今月8日、人民大学主催で開かれた米中関係関連オンラインフォーラムで、同校の時殷弘教授も「国際舞台で中国が米国の空白を埋めるチャンスが来たという主張もあるが、中国にはその能力がない。いわゆる“主要国”のない世界が到来する可能性が高い」と指摘した。
米国には国際社会をリードする意志がなく、中国にはその能力がない
トランプ大統領率いる米国には国際社会で指導的役割を果たす意志がない。しかし、その役割を中国が担うことは歓迎しないはずだ。米中の経済・貿易関係が悪化する中、米国は対中技術封鎖の強化とグローバル・サプライチェーンの調整を通じた中国排除を試みる可能性が高い。少なくとも11月の米大統領選挙の時までは、両国間の対立と競争構図はますます深まる見通しだ。

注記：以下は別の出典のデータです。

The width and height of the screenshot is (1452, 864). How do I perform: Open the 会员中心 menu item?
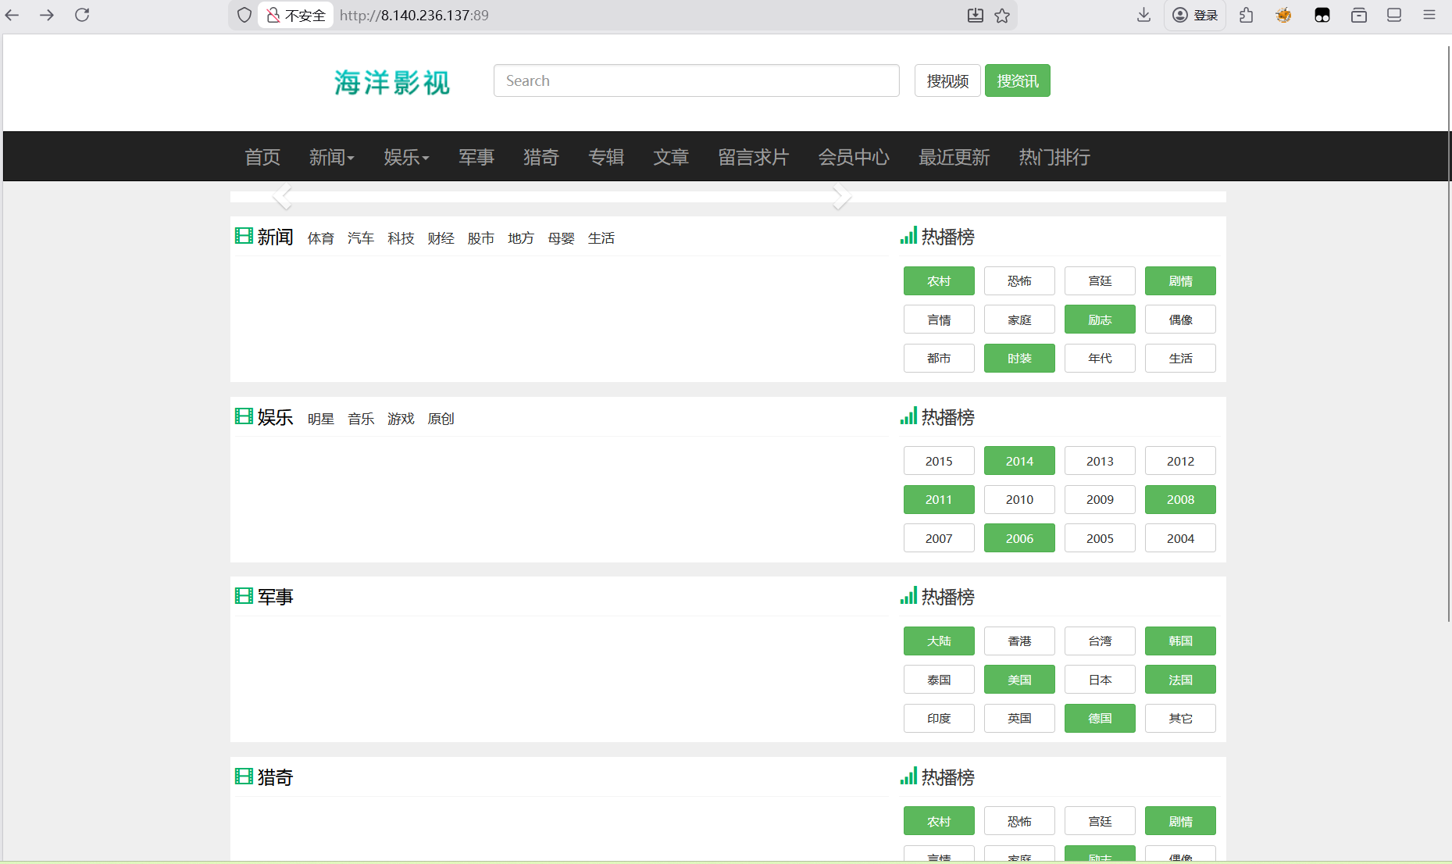(853, 157)
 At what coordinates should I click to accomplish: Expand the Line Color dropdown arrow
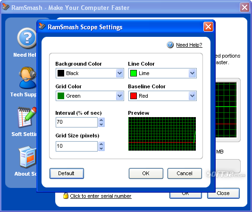coord(192,73)
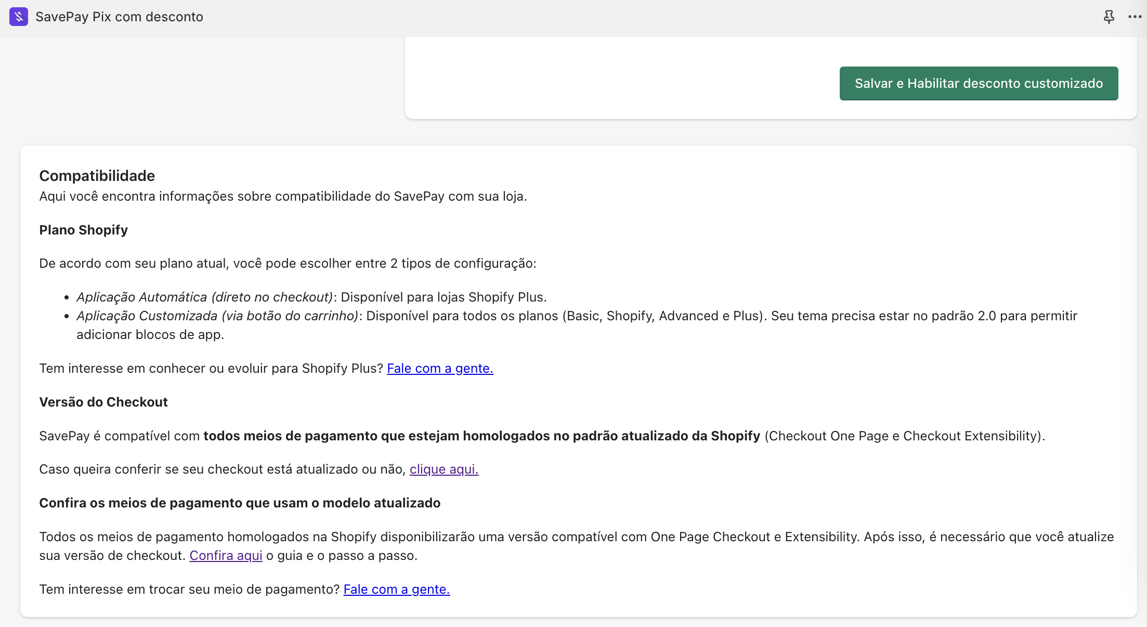
Task: Click bold text about homologated payment methods
Action: [x=481, y=436]
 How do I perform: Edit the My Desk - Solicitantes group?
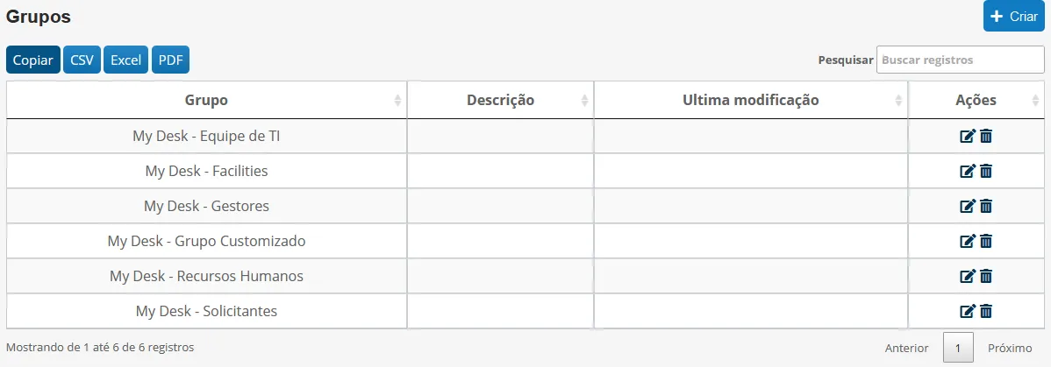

ラッド元首相は「米国が中国に対し年金基金の投資を中止するか、中国の米国債保有を制限することで“通貨戦争”に持ち込む場合、米中の財政的つながりは急速に除去されるだろう」と見込んだ。 中国が一帯一路で軍事化を試みた場合、“代理戦”の危険性が高まるという見解も示した。そして「まだ冷戦2.0ではないが、冷戦1.5のように見え始めた」と指摘した。